Face aux interrogations concernant l’absence du parti FRONDEG sur certains bulletins de vote, Djenabou Touré, Directrice Générale de la DGE, a tenu à éclaircir cette situation juridique et administrative inédite. Elle a présenté un véritable feuilleton politico-judiciaire devant les professionnels des médias, retraçant les retraits volontaires, les arbitrages de la Cour suprême et les tensions internes au sein des candidats à la base. Le cas du parti FRONDEG illustre ainsi la complexité de la gestion du contentieux électoral à l’approche du scrutin.
Pour comprendre la confusion visuelle sur certains bulletins, Djenabou Touré a rappelé les faits. Si le FRONDEG est bien candidat aux élections plurinominales et uninominales, sa situation varie d’une circonscription à l’autre.
« Sur la liste nationale, c’est le FRONDEG qui a écrit pour annoncer son retrait au moment de la clôture des listes, alors que celles-ci étaient déjà validées par la Cour suprême », a-t-elle révélé.
La plus haute instance judiciaire du pays a ordonné le rétablissement du FRONDEG dans des zones stratégiques comme Ratoma et la circonscription des États-Unis. Au niveau municipal, la DGE affirme avoir appliqué les décisions des tribunaux avec rigueur, même si cela signifiait réintégrer des listes ne répondant pas aux critères légaux de validation. La directrice générale a également souligné les lacunes de certaines décisions judiciaires.

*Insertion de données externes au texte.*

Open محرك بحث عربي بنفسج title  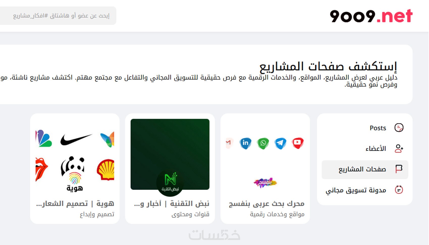266,204
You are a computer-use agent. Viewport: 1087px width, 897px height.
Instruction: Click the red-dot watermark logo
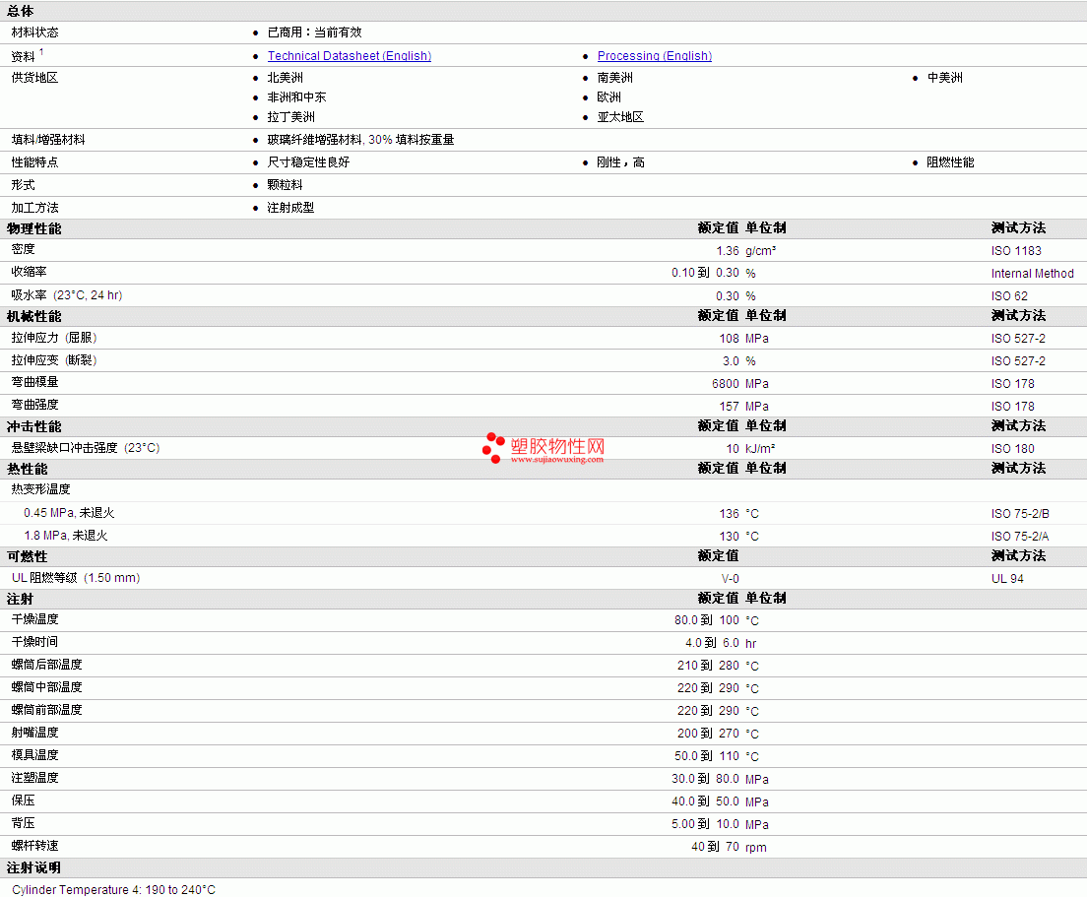[x=493, y=448]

« À l’exception de Koubia et Sonfonia, tout le reste a été rétabli par le tribunal. Même parfois, injustement. Allez prendre la liste du FRONDEG à Gbessia, elle ne comporte pas 45 conseillers. C’est pour cette raison qu’elle avait été rejetée. Elle compte moins de 45 candidats. Mais la justice l’a rétablie. »
Retour du FRONDEG
La DGE parle d’une situation inédite, face à laquelle le Code électoral guinéen est resté muet. « Il n’existe aucune disposition dans le Code qui prévoit une telle situation. Vous vous retirez, puis vous revenez (…). Si vous revenez au moment où nous sommes en train d’imprimer les bulletins ou après que votre tête de liste a été retirée, nous ne pouvons plus vous réintégrer sur les documents déjà finalisés », a regretté la patronne de la DGE, justifiant ainsi les anomalies constatées par certains observateurs sur les spécimens en circulation.
« Nous sommes cohérents dans ce que nous faisons. Ici, nous ne disons pas que tout ce que nous faisons est parfait. Le travail humain comporte toujours des erreurs et il y a toujours des choses à améliorer. Mais nous faisons en sorte de respecter les décisions de justice et le cadre légal », dira la Directrice Générale.
Cette mise au point devrait clarifier les règles, bien que le cas du FRONDEG reste sujet à débat.